[Stored records]

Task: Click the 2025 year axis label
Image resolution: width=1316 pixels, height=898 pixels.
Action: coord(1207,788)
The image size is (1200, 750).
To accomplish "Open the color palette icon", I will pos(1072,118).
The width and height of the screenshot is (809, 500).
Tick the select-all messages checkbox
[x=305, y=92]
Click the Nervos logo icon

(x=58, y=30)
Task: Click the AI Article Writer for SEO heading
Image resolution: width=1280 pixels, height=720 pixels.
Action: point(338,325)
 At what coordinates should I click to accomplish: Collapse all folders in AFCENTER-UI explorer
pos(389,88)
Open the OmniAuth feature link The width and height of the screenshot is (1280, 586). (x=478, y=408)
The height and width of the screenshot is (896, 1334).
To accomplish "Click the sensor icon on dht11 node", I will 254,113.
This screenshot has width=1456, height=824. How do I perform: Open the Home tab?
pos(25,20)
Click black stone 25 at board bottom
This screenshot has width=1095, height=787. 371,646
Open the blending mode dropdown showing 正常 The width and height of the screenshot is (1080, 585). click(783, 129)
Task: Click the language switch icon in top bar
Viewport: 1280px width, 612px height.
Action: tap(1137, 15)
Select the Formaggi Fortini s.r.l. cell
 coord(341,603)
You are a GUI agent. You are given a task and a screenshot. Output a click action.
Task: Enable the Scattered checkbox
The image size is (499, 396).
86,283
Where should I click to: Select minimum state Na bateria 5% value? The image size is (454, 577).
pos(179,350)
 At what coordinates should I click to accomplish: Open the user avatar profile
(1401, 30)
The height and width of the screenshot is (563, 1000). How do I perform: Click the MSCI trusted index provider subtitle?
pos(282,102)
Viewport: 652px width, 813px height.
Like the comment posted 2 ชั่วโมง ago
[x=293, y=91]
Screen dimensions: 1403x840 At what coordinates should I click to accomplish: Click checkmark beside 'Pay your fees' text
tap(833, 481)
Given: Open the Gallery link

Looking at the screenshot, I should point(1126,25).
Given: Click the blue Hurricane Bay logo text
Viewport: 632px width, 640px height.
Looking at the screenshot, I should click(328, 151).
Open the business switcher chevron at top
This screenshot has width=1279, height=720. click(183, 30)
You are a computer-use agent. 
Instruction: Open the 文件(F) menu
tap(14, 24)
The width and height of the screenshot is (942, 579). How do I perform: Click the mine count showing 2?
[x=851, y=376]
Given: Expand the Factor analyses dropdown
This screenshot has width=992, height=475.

[Exercise description]:
Copy out all of the entries above word for word.

[Problem solution]:
Task: Click the 2025 year axis label
Image resolution: width=1316 pixels, height=898 pixels.
Action: coord(1207,788)
The image size is (1200, 750).
To accomplish "Open the color palette icon", I will pos(1072,118).
The width and height of the screenshot is (809, 500).
Tick the select-all messages checkbox
[x=305, y=92]
Click the Nervos logo icon

(x=58, y=30)
Task: Click the AI Article Writer for SEO heading
Image resolution: width=1280 pixels, height=720 pixels.
Action: point(338,325)
 At what coordinates should I click to accomplish: Collapse all folders in AFCENTER-UI explorer
pos(389,88)
Open the OmniAuth feature link The width and height of the screenshot is (1280, 586). (x=478, y=408)
The height and width of the screenshot is (896, 1334).
To accomplish "Click the sensor icon on dht11 node", I will 254,113.
This screenshot has width=1456, height=824. How do I perform: Open the Home tab?
pos(25,20)
Click black stone 25 at board bottom
This screenshot has width=1095, height=787. 371,646
Open the blending mode dropdown showing 正常 The width and height of the screenshot is (1080, 585). click(783, 129)
Task: Click the language switch icon in top bar
Viewport: 1280px width, 612px height.
Action: tap(1137, 15)
Select the Formaggi Fortini s.r.l. cell
 coord(341,603)
You are a GUI agent. You are given a task and a screenshot. Output a click action.
Task: Enable the Scattered checkbox
The image size is (499, 396).
86,283
Where should I click to: Select minimum state Na bateria 5% value? The image size is (454, 577).
pos(179,350)
 At what coordinates should I click to accomplish: Open the user avatar profile
(1401, 30)
The height and width of the screenshot is (563, 1000). How do I perform: Click the MSCI trusted index provider subtitle?
pos(282,102)
Viewport: 652px width, 813px height.
Like the comment posted 2 ชั่วโมง ago
[x=293, y=91]
Screen dimensions: 1403x840 At what coordinates should I click to accomplish: Click checkmark beside 'Pay your fees' text
tap(833, 481)
Given: Open the Gallery link

Looking at the screenshot, I should point(1126,25).
Given: Click the blue Hurricane Bay logo text
Viewport: 632px width, 640px height.
Looking at the screenshot, I should click(328, 151).
Open the business switcher chevron at top
This screenshot has width=1279, height=720. click(183, 30)
You are a computer-use agent. 
Instruction: Open the 文件(F) menu
tap(14, 24)
The width and height of the screenshot is (942, 579). How do I perform: Click the mine count showing 2?
[x=851, y=376]
Given: Expand the Factor analyses dropdown
This screenshot has width=992, height=475.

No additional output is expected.